İlk trans erkek inisiyatifinin belgeseli: Voltrans

Türkiye'nin ilk trans erkek örgütlenmesi olan Voltrans Trans Erkek İnisiyatifi'nin kurucularından 2013 yılında kaybettiğimiz Ali Arıkan’ı sevgi ve özlemle anıyoruz. 

Ali’yi kaybedişimizin 9.yılında Voltrans belgeselini bir kez daha hatırlayalım. 

Voltrans, Türkiye’nin ilk trans erkek örgütlenmesinin belgeseli. Bu belgeselde, trans erkeklerin LGBTİ+ hareketi içinde dahi adının duyulmadığı, bilinmediği yıllarda birbirini bulan, sıkıştırıldıkları ikili cinsiyet normları içinde kendilerine bir yol açmaya çalışan, birlikte güçlenmek üzere yola koyulan transların mücadelelerine tanık oluyoruz. 

Voltrans’ta bir araya gelen trans aktivistler; transfobik ve heteroseksist bir toplumun içinde trans erkekliği, toplumsal cinsiyet rollerinin etkisini, erkeklik ve “trans erkeklik” kalıplarına karşı verdikleri mücadeleyi, her biri kendi öznellikleriyle ve samimi bir dille anlatıyor.
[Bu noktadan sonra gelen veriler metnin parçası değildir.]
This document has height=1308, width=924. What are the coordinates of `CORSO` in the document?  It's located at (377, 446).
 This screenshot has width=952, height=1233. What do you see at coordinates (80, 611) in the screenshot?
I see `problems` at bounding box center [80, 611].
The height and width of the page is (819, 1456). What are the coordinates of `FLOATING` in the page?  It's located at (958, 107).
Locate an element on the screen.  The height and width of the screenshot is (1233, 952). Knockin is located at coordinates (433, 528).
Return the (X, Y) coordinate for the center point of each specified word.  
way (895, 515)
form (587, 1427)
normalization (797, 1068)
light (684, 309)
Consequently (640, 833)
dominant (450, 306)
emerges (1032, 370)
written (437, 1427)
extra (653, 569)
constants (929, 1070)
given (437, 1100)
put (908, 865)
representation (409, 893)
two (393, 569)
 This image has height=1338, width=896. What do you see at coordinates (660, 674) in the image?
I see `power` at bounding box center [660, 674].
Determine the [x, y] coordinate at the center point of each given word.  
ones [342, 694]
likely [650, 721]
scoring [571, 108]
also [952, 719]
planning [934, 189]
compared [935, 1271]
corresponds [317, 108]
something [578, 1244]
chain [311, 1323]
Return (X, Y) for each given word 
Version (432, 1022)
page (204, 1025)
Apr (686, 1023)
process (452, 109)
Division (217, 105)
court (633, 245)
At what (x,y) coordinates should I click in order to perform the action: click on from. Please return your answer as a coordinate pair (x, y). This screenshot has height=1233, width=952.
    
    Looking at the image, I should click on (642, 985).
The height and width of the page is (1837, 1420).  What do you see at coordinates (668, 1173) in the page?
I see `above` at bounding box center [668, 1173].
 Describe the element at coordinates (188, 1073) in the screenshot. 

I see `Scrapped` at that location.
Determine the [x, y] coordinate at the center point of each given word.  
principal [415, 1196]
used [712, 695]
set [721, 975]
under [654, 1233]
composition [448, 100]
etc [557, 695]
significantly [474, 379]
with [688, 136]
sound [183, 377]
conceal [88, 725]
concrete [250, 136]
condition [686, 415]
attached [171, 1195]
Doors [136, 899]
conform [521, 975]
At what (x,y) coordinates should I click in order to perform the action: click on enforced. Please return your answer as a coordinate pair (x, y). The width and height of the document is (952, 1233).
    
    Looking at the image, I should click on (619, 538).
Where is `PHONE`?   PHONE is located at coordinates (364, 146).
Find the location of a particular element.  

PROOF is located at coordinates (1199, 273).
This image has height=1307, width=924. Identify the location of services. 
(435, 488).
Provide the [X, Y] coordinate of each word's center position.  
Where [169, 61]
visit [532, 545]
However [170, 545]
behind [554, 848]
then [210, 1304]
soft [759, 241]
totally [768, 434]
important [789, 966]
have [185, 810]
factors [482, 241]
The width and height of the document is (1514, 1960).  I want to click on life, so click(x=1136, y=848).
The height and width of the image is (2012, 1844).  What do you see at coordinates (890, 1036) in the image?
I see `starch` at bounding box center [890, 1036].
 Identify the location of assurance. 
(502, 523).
Belgeselin amacı, aynı zamanda, iktidarın sistematik bir şiddetle sabitlemeye çalıştığı ayrımcı cinsiyet politikalarına karşı pratik ve görünür bir karşı duruş sergilemek.

“Voltrans içinde örgütlenen trans erkeklerin kendi tarihlerini belgelemek istemeleri üzerine 2012 yılında ortaya çıkan belgesel projesi, 2013 yazında Ali (Aligül)’nin hastaneye kaldırılmasıyla beraber hızlanarak, Voltrans’ın önemli dönüm noktaları seçilerek kurgulandı.  90 dakikalık halini Ali (Aligül)’ye hastanede izlettiğimiz gün bize dönüp ‘son halini izlemeyeceğim, sürpriz olsun’ demişti. Bu halini göremese de Ali, biz biliyoruz ki o hep bizimle?”

“Ali’nin ölümü dolaylı bir cinayettir”

Voltrans Trans Erkek İnisiyatifi üyesi ve Voltrans belgeselinin yönetmenlerinden Ulaş Sona, 2014 yılında
Milliyet Gazetesine verdiği bir röportajda şöyle diyor:

              “Ali filmin sonunu sonra izlerim demişti ama maalesef göremedi! Yaşarken olduğu gibi vedasında da bize öğretti. Hiçbirimizin bilmediği konularda çeviriler yapan bir aktivist nasıl olur da jinekoloğa gitmeye çekinir diye sormayın. Bir trans erkek olarak ben de korkuyorum. Sokakta yürürken üzerimize dikilen gözler, sözlü tacizler, homofobiyle, transfobiyle savaşarak geçen hayatlarımız... Eline döviz alıp en mahremini ilan etmek kolay mı sanıyorsunuz? Ali’nin ölümü dolaylı bir cinayettir.”